Written by Michael Kaur, http://deletemalware.blogspot.com
Step 1: Removing CoinVault and related malware:
Before restoring your files from shadow copies, make sure CoinVault is not running. You have to remove this malware permanently. Thankfully, there are a couple of anti-malware programs that will effectively detect and remove this malware from your computer.
1. First of all, download and install recommended anti-malware scanner. Run a full system scan and remove detected malware.
Important! If you can't download or run it, please restart your computer in Safe Mode with Networking or Safe Mode and try again.
2. Then, download ESET Online Scanner and run a second scan to make sure there are no other malware running on your computer.

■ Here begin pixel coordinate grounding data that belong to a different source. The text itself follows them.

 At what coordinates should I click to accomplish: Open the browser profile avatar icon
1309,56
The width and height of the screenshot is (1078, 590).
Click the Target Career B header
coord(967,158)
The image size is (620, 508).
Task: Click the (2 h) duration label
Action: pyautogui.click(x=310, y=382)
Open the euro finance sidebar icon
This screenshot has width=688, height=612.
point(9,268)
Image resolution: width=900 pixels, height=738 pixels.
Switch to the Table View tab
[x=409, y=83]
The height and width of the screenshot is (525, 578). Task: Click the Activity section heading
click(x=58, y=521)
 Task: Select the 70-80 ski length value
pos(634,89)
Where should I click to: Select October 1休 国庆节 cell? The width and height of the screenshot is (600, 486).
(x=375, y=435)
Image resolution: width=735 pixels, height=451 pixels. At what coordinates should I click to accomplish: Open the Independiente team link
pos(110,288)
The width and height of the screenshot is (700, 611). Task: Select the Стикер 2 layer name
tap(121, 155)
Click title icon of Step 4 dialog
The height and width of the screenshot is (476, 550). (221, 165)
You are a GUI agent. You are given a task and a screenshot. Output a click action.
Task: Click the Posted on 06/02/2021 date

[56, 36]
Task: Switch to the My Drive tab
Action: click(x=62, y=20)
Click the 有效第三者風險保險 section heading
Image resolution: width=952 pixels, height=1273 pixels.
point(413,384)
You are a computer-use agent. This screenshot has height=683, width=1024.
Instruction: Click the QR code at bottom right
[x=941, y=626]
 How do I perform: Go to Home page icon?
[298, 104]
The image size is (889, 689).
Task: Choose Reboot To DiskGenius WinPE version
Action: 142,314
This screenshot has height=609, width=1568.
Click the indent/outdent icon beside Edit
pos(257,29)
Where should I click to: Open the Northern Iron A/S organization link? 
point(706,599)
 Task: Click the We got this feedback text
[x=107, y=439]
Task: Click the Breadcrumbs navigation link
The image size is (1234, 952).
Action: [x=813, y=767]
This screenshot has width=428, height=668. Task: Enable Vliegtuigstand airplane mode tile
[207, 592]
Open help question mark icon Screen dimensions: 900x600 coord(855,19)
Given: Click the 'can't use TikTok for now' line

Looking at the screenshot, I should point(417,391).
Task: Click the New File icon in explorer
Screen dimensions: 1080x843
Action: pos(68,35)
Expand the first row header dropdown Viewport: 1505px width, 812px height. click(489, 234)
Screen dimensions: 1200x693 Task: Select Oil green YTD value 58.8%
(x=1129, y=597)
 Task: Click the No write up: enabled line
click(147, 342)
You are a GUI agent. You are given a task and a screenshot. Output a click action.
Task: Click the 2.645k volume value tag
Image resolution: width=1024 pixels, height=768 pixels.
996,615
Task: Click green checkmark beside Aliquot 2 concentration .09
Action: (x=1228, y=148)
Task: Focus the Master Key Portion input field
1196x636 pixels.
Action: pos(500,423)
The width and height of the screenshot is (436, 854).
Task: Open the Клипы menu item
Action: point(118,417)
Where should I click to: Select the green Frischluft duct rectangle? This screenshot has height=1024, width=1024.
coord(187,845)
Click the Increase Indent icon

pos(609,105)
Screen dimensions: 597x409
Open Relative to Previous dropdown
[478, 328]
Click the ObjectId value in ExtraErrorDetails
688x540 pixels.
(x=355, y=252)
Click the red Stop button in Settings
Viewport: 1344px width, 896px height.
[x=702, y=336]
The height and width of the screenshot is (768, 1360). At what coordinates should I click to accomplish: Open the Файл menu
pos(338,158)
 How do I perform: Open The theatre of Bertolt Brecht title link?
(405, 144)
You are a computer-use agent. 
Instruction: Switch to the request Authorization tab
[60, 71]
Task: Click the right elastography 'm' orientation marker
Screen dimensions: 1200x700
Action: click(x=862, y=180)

That's it! Your computer should be clean now and you can safely restore your files. Proceed to Step 2.
Step 2: Restoring files encrypted by CoinVault virus:
Method 1: The first and best method is to restore your files from a recent backup. If you have been regularly performing backups, then you should use your backups to restore your files.
Method 2: Before using Shadow Explorer, you can try to decrypt some of your files using RakhniDecryptor.exe and RectorDecryptor.exe from Kaspersky. These tools might help you, but please note that they were not designed decrypt the data encrypted by this ransomware virus. However, you can still try them.
Method 3: Using the Shadow Volume Copies:
1. Download and install Shadow Explorer. Note, this tool is available with Windows XP Service Pack 2, Windows Vista, Windows 7, and Windows 8.
2. Open Shadow Explorer. From the drop down list you can select from one of the available point-in-time Shadow Copies. Select drive and the latest date that you wish to restore from.
3. Righ-click any encrypted file or entire folder and Export it. You will then be prompted as to where you would like to restore the contents of the folder to.
Hopefully, this will help you to restore all encrypted files or at least some of them.